Do I say “Lah-oo-ra” like my mom intended, or do I Anglicize to “Loh-ra”?
Do I say I’m “from” my Florida home in the US, or do I say I was born in Bolivia, preparing myself for the “oooohs” and “aaahs” and follow-up questions that often follow?
Do I tell them that “fun” for me this summer were the moments between shifts at the grocery store, or do I make up a vacation from my vault of imaginary getaways?
Instead of sending me through the familiar maze of decision-making during our first meeting as the 2016–2018 CNV cohort in a large conference room at the 2017 NCTE Annual Convention, our director, Juan Guerra, simply asked us to sit together and listen. “Say whatever you want in whatever order you want,” he said. “It will all work out.” And it did.
The room immediately turned into a community of people who “get it”—who came together with the intention of listening rather than performing. During this CNV introduction, the new fellows introduced themselves by sharing anything that came to mind—stories of past experiences, struggles, successes, and future aspirations.

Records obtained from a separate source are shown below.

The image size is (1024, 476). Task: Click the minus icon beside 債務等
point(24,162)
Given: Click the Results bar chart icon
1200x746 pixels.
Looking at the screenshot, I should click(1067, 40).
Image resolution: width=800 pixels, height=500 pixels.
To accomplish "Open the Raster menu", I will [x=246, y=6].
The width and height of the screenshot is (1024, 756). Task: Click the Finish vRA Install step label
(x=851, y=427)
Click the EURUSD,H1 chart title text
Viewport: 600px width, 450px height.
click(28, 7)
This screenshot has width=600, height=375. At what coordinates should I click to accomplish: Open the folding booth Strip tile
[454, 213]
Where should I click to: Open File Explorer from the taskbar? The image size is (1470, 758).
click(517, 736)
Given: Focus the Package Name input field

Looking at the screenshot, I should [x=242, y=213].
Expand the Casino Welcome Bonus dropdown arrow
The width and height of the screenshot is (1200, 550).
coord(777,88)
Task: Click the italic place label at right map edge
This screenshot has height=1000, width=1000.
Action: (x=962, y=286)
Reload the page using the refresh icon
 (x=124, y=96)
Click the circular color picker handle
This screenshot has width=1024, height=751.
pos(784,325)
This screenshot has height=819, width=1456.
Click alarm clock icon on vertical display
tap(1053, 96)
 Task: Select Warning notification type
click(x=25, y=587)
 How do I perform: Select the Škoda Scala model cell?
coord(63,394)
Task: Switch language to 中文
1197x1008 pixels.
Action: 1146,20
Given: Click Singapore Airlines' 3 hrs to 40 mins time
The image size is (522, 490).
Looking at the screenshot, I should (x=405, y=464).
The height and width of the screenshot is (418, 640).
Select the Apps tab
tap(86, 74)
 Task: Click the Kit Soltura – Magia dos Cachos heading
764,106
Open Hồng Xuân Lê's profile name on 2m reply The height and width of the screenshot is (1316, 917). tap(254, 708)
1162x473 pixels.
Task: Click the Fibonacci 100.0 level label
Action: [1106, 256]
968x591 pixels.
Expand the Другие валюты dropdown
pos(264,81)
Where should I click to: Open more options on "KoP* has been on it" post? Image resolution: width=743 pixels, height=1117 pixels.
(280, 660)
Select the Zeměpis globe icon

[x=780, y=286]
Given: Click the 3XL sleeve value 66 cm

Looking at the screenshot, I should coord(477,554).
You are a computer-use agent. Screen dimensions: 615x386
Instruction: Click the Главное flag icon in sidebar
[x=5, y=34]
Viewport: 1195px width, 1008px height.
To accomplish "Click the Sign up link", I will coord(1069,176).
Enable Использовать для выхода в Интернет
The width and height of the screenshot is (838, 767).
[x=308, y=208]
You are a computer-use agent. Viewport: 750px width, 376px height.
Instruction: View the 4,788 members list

These stories were met with nods and sighs and tears and smiles, both from other new fellows and from the mentors who paved the path that led us into this room.
It was during this introductory meeting that I met my mentor, Michelle Hall Kells, who, after listening to me talk endlessly about my anxieties and back-up plans for navigating the tenure track, simply said, “Laura, you have to start preparing for excellence. Stop preparing for worst-case scenario and realize that best-case scenario is what is going to happen. You’ve earned it.”
Michelle’s words are still echoing in my mind weeks after the first CNV Institute, along with the words of my CNV peers, who continue to encourage me and keep me grounded. As we prepare for the second CNV Institute in February, I’m continuing to plan for “best-case scenarios” in my career, knowing that my role in this game is no longer that of assimilation, but rather that of excellence in the footsteps of my CNV family.
Laura Gonzales is an Assistant Professor of Rhetoric and Writing Studies in the Department of English at the University of Texas, El Paso. Her research focuses on intersections of technical communication, translation, and community activism.